# looking for online game.



## krobar (Oct 5, 2004)

i am looking for an online game.
i would prefer to play and not DM but i will DM if need be. 
my only DMK hadicap is that i dont know any spells and i ask that the players don't play as spellcasters. you wouldn't be put up against spellcasters either.
but as i said. i would prefer to NOT BE THE DM!


----------



## log-a-log (Oct 5, 2004)

*I'm with him*

I'm with krobar we know each other and play good together looking for a game also I prefer to play as a rogue so if you need one tell me.


----------



## adwyn (Oct 6, 2004)

I have a PbP game over at Roleplay online that needs another player or two.
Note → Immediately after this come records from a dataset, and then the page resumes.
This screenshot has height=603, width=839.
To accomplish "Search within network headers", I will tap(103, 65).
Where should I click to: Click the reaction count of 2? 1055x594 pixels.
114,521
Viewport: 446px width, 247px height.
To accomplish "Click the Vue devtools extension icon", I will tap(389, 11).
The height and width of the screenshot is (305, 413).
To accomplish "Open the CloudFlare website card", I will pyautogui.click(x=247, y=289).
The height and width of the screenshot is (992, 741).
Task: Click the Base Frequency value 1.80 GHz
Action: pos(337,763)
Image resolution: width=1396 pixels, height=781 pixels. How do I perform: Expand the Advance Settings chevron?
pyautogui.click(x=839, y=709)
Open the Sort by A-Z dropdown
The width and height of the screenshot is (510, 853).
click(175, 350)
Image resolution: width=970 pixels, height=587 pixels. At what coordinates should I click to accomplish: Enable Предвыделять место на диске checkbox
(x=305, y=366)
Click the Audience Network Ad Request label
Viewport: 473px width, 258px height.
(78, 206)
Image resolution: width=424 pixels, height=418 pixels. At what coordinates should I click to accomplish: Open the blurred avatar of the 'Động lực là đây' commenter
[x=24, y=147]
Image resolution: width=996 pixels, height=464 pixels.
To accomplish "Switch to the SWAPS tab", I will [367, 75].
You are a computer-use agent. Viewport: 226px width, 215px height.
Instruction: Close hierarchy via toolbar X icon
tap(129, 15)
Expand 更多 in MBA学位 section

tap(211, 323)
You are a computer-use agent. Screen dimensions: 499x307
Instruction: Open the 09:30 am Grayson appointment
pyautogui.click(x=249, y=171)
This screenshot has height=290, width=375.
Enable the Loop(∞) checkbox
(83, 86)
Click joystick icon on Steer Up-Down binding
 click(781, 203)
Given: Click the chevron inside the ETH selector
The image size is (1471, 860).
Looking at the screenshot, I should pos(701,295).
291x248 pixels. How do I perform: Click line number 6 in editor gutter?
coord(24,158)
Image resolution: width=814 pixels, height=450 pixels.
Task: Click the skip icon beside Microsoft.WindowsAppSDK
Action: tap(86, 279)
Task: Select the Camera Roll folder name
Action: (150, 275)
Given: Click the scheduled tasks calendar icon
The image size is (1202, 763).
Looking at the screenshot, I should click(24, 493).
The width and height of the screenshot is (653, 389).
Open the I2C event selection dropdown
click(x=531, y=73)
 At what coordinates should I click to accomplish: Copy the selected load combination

It's a D&D 3.5 game in a homebrew that was intended for some of my players who have moved, but two haven't been able to join in for health and personal reasons, so I'm left with only two for now.


----------



## log-a-log (Oct 6, 2004)

*I'm in*

Well you pretty much got one aslong as I can play a rogue and its at a good time.


----------



## adwyn (Oct 7, 2004)

If you go to http://rpol.net/ my game is listed as Noseign wakes under the Medeival Fantasy section. You can look at the online stuff so far and PM me if you're interested. Its a low to mid magic setting focusing on intrigue with some combat. A rogue would be welcome. There's an abreviated character creation info under one of the threads, the OOC one if I remember correctly


----------



## krobar (Oct 8, 2004)

can i play too?


----------



## adwyn (Oct 8, 2004)

PM at the address in the prior post.


----------